**WHAT IS ASKED:**
Turn the lines below, from the line with "The width and" up to and including the line with "Action: point(457,183)", into a Markdown table with the columns No. and Line, skipping any blank lines. Leave the pictures out of your table.
[begin EXCERPTED DATA]
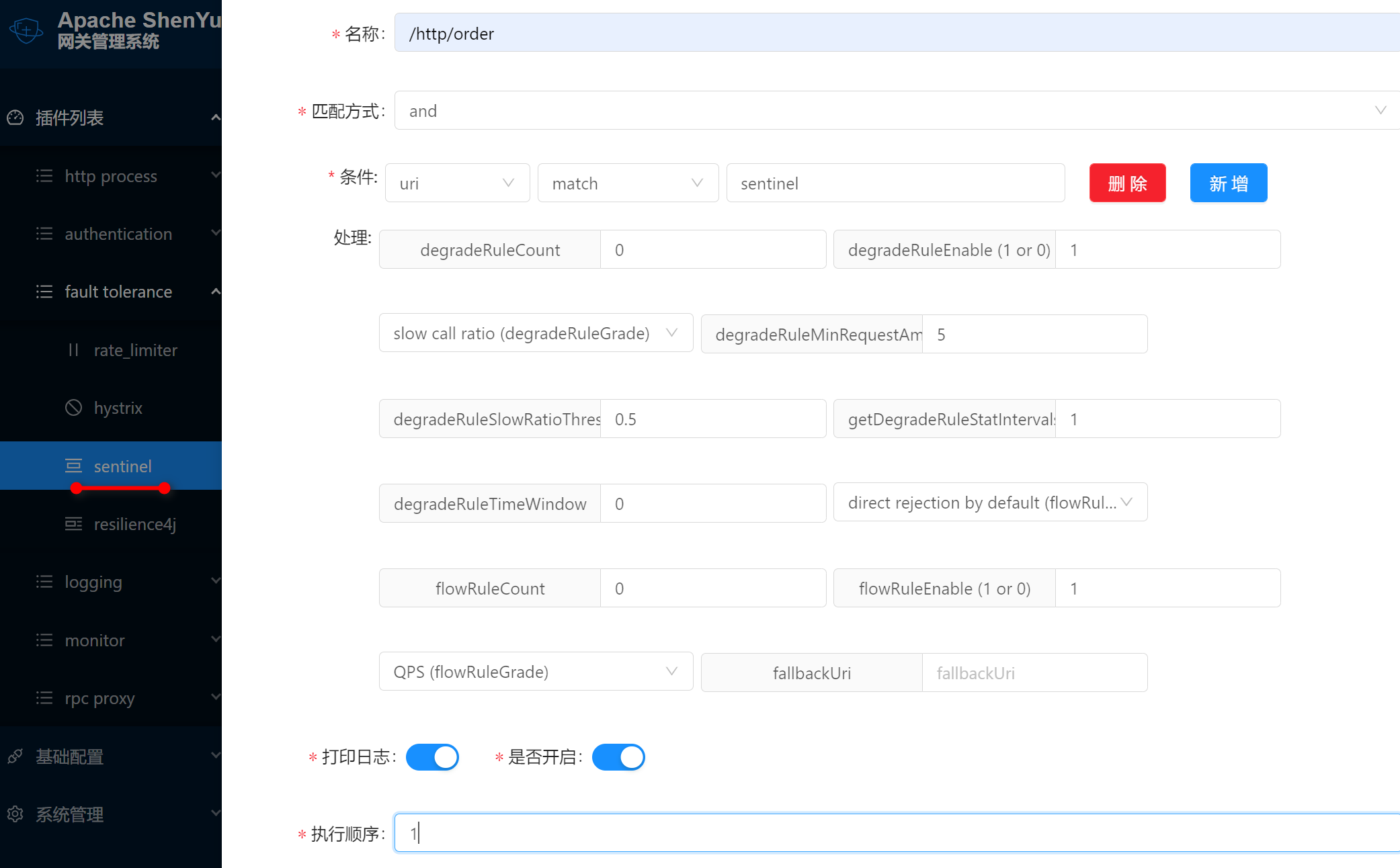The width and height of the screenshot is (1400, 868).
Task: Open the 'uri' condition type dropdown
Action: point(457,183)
[end EXCERPTED DATA]
[begin EXCERPTED DATA]
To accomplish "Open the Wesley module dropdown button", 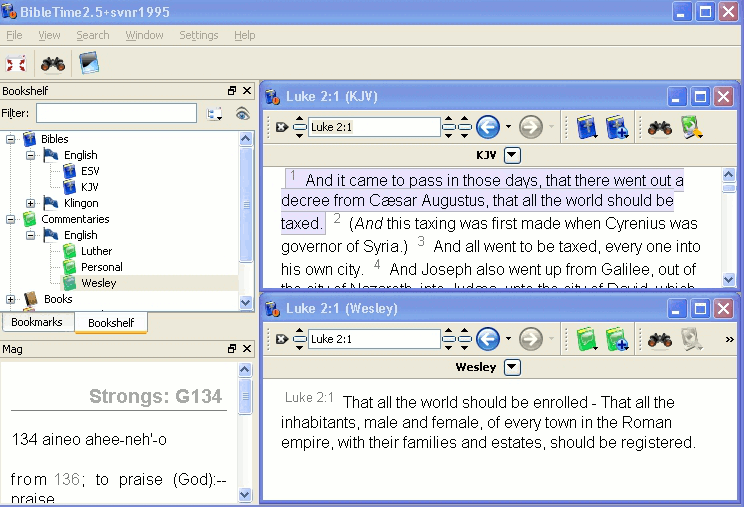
[end EXCERPTED DATA]
[begin EXCERPTED DATA]
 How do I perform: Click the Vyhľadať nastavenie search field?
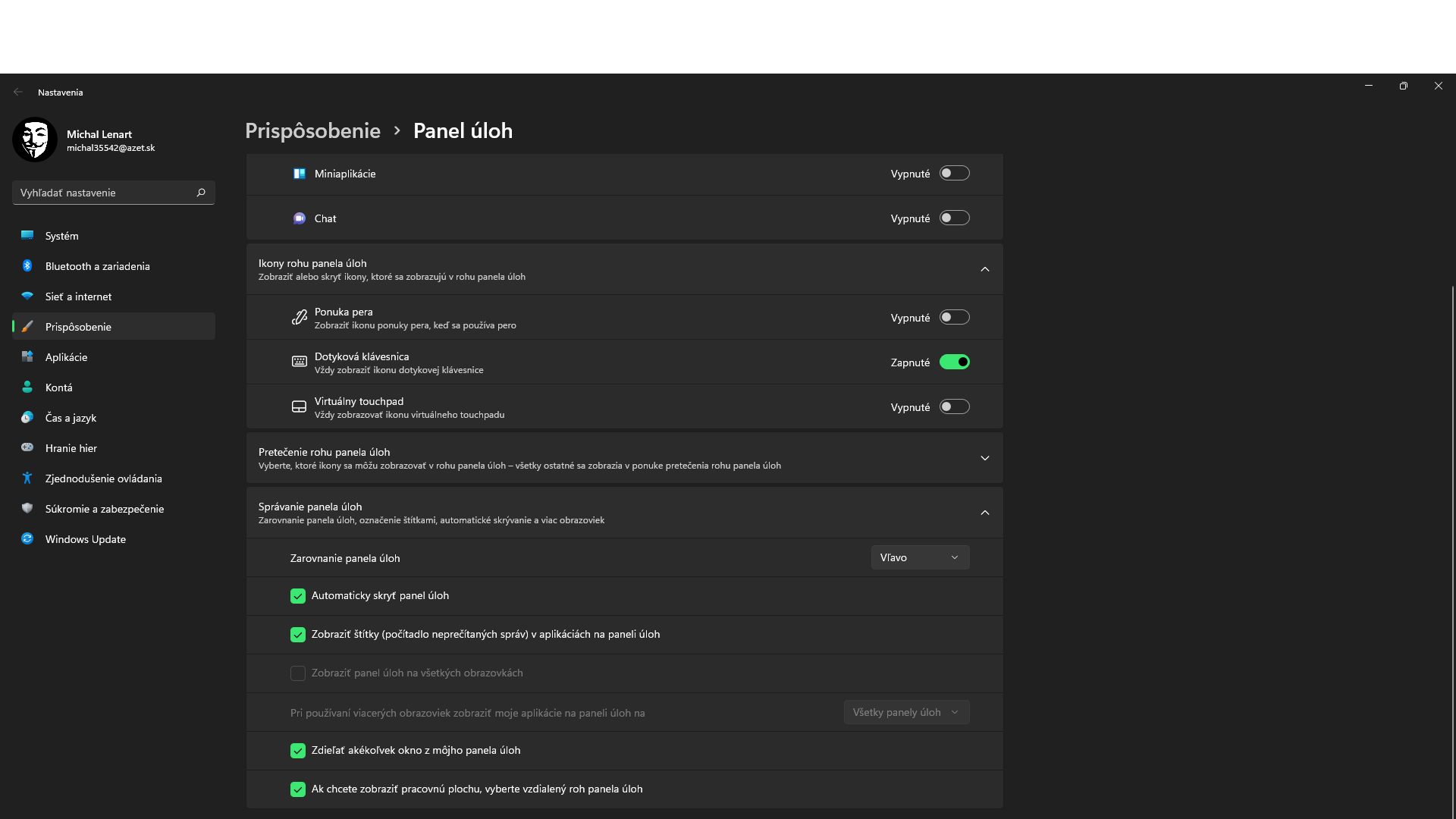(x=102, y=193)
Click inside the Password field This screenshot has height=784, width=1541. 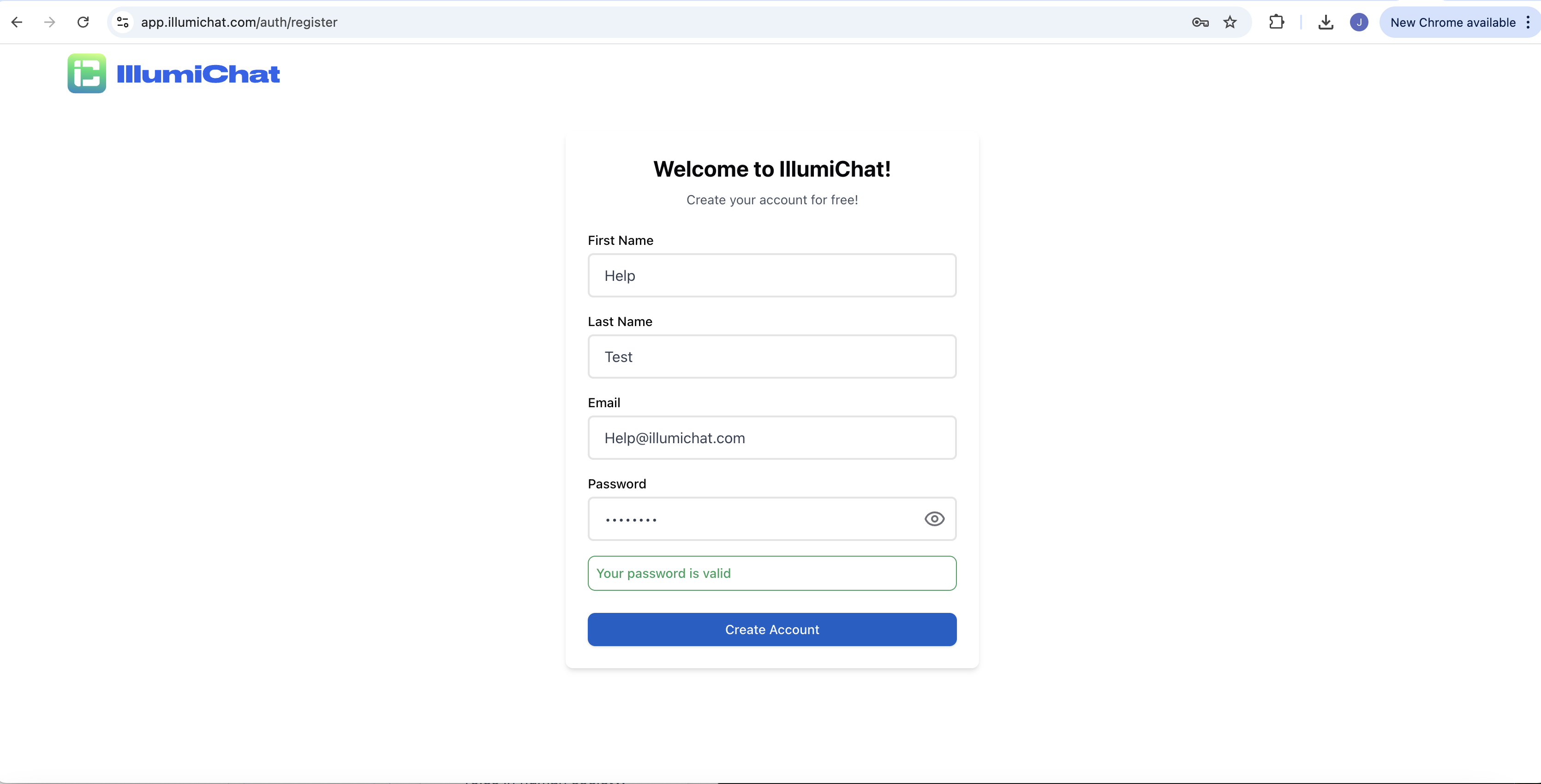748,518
[end EXCERPTED DATA]
**WRITTEN SOLUTION:**
| No. | Line |
|---|---|
| 1 | The width and height of the screenshot is (1400, 868). |
| 2 | Task: Open the 'uri' condition type dropdown |
| 3 | Action: point(457,183) |